* What you should do
Please reproduce the line containing "Task: Click the AOMEI" and every line after it in the records below, exactly and with nothing else.

* Dataset records
++++++++++

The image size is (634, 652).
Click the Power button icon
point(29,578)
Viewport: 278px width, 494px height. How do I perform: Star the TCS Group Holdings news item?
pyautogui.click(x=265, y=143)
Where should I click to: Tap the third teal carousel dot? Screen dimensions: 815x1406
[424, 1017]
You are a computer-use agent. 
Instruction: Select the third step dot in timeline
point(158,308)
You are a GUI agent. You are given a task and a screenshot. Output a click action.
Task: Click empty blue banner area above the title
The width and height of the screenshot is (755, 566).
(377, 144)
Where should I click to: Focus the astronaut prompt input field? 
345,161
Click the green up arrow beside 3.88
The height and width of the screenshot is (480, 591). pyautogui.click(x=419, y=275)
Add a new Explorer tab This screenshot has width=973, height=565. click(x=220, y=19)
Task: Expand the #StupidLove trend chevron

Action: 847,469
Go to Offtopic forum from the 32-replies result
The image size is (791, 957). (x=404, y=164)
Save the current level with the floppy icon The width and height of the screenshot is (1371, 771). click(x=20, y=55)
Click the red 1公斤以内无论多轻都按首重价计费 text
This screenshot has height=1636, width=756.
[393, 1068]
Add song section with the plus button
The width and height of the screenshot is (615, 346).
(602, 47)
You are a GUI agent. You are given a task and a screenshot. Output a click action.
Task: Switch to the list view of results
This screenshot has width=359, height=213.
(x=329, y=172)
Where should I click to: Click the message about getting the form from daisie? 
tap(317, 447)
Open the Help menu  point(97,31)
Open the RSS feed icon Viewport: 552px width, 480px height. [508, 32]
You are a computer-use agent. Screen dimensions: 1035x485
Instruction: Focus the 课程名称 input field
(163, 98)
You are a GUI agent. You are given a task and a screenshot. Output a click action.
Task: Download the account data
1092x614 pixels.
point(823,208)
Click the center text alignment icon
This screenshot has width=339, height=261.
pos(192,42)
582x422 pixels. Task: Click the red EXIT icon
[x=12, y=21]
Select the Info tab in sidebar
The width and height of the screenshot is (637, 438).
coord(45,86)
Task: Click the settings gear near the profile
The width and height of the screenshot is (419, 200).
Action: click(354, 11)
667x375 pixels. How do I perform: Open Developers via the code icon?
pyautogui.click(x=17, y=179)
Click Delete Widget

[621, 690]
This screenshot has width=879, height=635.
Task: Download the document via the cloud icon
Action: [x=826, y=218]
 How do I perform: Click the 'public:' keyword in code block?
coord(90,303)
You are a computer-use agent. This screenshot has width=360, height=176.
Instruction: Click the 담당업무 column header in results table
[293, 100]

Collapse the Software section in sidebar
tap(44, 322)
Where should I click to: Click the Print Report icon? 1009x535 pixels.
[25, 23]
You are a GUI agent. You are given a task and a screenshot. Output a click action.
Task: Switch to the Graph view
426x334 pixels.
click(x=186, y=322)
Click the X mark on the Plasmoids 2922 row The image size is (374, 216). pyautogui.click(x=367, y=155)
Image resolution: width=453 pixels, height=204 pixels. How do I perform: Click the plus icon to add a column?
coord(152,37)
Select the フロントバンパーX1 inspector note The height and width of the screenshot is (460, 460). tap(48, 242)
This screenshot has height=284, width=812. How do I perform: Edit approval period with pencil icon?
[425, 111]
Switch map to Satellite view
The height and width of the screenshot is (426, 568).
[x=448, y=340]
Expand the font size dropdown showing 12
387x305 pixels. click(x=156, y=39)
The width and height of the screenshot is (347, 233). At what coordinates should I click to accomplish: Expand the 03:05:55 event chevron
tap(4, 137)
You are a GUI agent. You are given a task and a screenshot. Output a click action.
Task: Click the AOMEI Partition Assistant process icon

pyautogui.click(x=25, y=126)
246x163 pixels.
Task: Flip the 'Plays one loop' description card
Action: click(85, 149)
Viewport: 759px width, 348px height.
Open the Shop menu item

++++++++++

* Written reply
Task: Click the AOMEI Partition Assistant process icon

pyautogui.click(x=25, y=126)
246x163 pixels.
Task: Flip the 'Plays one loop' description card
Action: click(85, 149)
Viewport: 759px width, 348px height.
Open the Shop menu item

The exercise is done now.